Era Peri, que venía acompañada de su novio, Roger, listos para unirse a la celebración.

—Tengo que calmarme —comentó Anita mientras besaba a Peri—. Ya he tenido sorpresas más que suficientes en mi vida.

La puerta del cuarto de invitados se abrió silenciosamente y Sarah volvió a la fiesta; sus ojos se llenaron de alegría cuando reconoció el rostro de quien fue su sobrino favorito mucho tiempo atrás.

—Anita no me dijo nada —le dijo a Nathan—. Tu llegada debía de ser una sorpresa para mí. Estoy encantada de verte.

Nathan pensó en decirle que no había sido invitado, pero no quiso disgustar a Sarah. En realidad, no quería disgustar a su madre. Lo único que tenía que hacer era conseguir que las cosas volvieran a ser como se suponía que tenían que ser y todo iría bien.

—Tengo que hablar contigo —le susurró entonces—. Es importante.

—Enseguida, querido —le aseguró Sarah, y le pellizcó la mejilla como si aún fuera un niño pequeño—. Tengo que encontrar a Marco. —Se acercó a su exyerno, le dijo algo al oído y lo vio marchar hacia el cuarto de invitados; a continuación regresó con Nathan.

—Catherine quiere preguntarte algo —anunció Sarah—. Y yo le he dado mi bendición.

—¡Es una fulana! —exclamó Nathan entre dientes, aunque solo lo oyó su tía.

Sarah ladeó el cuerpo para examinar bien a Nathan.

—Y tú ¿cómo lo sabes? —le preguntó con las cejas arqueadas. Aunque hacía siglos que no lo reprendía por alguna infracción ridícula contra sus hermanos menores, de repente él se sintió burlado y a la defensiva. Como un niño pequeño. Sarah siempre había tenido devoción por él pero nunca se había tragado los trucos que utilizaba con su madre. El nunca la intimidó. Cuando, más de cuarenta años atrás, lo arropaba por las noches, solía decirle: «Sé que a veces tienes miedo. Y yo te protegeré».
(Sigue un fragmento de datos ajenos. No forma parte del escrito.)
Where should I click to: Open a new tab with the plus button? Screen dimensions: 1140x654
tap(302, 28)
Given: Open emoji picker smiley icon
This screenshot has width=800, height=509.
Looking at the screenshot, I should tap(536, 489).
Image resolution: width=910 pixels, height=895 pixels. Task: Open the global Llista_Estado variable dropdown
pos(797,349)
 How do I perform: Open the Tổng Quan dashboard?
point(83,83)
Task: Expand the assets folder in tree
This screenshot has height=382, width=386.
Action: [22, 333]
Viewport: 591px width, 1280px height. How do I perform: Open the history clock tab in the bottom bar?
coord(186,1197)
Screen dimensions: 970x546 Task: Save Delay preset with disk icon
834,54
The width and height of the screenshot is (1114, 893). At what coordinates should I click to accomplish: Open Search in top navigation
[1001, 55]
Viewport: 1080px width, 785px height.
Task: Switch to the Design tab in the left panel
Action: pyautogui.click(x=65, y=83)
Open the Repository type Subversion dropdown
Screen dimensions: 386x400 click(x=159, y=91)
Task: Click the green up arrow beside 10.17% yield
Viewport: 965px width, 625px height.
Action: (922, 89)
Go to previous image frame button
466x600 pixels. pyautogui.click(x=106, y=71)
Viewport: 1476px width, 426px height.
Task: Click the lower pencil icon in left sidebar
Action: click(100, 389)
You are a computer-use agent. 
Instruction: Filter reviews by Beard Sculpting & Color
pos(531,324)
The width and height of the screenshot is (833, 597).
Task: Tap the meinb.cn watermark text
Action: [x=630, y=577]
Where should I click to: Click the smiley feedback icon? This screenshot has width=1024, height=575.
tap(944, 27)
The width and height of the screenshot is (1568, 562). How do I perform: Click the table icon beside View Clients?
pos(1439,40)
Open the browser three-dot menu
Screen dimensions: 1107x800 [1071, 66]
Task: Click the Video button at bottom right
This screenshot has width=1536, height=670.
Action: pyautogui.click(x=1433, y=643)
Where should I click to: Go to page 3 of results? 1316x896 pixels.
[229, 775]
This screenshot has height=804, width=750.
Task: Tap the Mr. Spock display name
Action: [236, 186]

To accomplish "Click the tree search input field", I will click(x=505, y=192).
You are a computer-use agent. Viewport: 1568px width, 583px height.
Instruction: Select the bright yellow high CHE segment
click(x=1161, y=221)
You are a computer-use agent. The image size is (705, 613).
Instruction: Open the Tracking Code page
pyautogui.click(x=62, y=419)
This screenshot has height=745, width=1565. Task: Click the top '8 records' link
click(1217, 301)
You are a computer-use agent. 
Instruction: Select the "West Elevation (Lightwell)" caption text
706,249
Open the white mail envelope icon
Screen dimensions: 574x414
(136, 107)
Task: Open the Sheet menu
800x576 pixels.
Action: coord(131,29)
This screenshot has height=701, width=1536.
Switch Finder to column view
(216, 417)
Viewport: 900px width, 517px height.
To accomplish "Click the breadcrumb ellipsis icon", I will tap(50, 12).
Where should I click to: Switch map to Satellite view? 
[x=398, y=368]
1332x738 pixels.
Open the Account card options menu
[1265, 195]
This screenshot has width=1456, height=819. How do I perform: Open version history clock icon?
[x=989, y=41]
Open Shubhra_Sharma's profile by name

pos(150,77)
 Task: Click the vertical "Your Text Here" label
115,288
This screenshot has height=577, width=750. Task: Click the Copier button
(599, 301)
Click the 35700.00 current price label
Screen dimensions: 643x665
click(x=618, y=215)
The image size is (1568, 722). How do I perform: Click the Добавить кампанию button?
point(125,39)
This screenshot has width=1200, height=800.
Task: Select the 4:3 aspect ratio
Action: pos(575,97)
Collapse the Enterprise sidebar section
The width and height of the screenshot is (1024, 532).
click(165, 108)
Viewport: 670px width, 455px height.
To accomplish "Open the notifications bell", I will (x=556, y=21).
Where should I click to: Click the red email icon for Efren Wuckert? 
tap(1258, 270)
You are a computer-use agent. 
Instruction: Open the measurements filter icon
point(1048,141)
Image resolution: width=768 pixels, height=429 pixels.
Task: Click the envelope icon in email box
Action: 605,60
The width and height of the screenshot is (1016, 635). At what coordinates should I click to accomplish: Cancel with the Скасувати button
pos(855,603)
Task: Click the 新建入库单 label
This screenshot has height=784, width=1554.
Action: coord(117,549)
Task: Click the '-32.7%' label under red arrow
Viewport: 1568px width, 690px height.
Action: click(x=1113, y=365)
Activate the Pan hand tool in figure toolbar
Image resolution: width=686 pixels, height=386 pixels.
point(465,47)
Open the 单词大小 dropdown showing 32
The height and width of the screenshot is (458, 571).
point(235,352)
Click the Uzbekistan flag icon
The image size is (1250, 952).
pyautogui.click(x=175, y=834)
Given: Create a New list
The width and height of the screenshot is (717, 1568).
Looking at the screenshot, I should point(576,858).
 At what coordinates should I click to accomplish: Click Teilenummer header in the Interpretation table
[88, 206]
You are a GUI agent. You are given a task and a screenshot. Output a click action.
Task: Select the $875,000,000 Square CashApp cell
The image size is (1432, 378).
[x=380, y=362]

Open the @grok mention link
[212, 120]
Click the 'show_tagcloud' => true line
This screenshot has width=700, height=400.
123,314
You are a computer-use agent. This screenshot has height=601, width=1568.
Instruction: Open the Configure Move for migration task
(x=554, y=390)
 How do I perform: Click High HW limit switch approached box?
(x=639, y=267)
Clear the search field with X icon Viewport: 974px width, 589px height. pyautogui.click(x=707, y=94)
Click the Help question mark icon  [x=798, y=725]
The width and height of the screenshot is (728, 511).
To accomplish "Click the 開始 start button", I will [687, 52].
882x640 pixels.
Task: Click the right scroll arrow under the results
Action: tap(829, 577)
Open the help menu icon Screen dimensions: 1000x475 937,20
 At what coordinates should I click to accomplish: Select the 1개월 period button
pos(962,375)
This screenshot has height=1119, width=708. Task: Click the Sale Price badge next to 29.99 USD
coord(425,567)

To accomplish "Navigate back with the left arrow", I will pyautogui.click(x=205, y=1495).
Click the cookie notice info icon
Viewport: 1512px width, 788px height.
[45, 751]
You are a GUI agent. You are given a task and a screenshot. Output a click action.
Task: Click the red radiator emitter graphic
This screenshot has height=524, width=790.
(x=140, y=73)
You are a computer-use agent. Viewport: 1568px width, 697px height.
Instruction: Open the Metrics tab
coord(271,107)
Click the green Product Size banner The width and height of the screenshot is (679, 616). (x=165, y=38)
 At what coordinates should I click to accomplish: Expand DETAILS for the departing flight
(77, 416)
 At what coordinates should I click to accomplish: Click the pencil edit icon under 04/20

—Tu madre siempre te querrá, Nathan —dijo entonces. Con firmeza—. Pero no creo que tu esposa entienda que hables de Catherine con tanta confianza. Así que dejemos correr todo esto, ¿verdad?

—¡Sarah! —Nathan estaba asombrado pero fue precavido—. Pensé que me ayudarías. Que tú más que nadie lo entenderías.

—Perfectamente. Si algo se puede garantizar es que la historia se repite —dijo Sarah con mirada firme. En aquellos instantes no parecía tan dulce—. Tu madre no ve que eres igual que ella cuando me echó. Estúpida y mojigata. Pero la quería de todos modos. Nunca dejé de querer a mi hermana mayor. Y tu madre te adora. Incluso cuando... montas un numerito. Y no es necesario ningún numerito.

—¿Por qué no? —espetó Nathan.

—Porque les hace felices. Anita, Marty, Catherine, Marco —explicó Sarah—. Todos los demás asuntos no tienen importancia. Y te diré algo en lo que deberías pensar más detenidamente: la única meta que vale la pena es el amor.

Catherine se sintió repentinamente avergonzada cuando Marco entró en la habitación. Se había sentado en la cama a esperar, luego se puso de pie para alisarse el vestido cóctel color violeta, se acercó al espejo para comprobar que no tuviera marcas de lápiz de labios en los dientes y volvió a sentarse. Se levantó otra vez. Entonces fingió que miraba distraídamente por la ventana los taxis que avanzaban a través de los montones de nieve. Decidió que cuando Marco entrara ella se daría la vuelta despacio, con aire despreocupado. Como si no hubiera estado mirando cómo pasaban los minutos en rojo en el radio despertador de Sarah.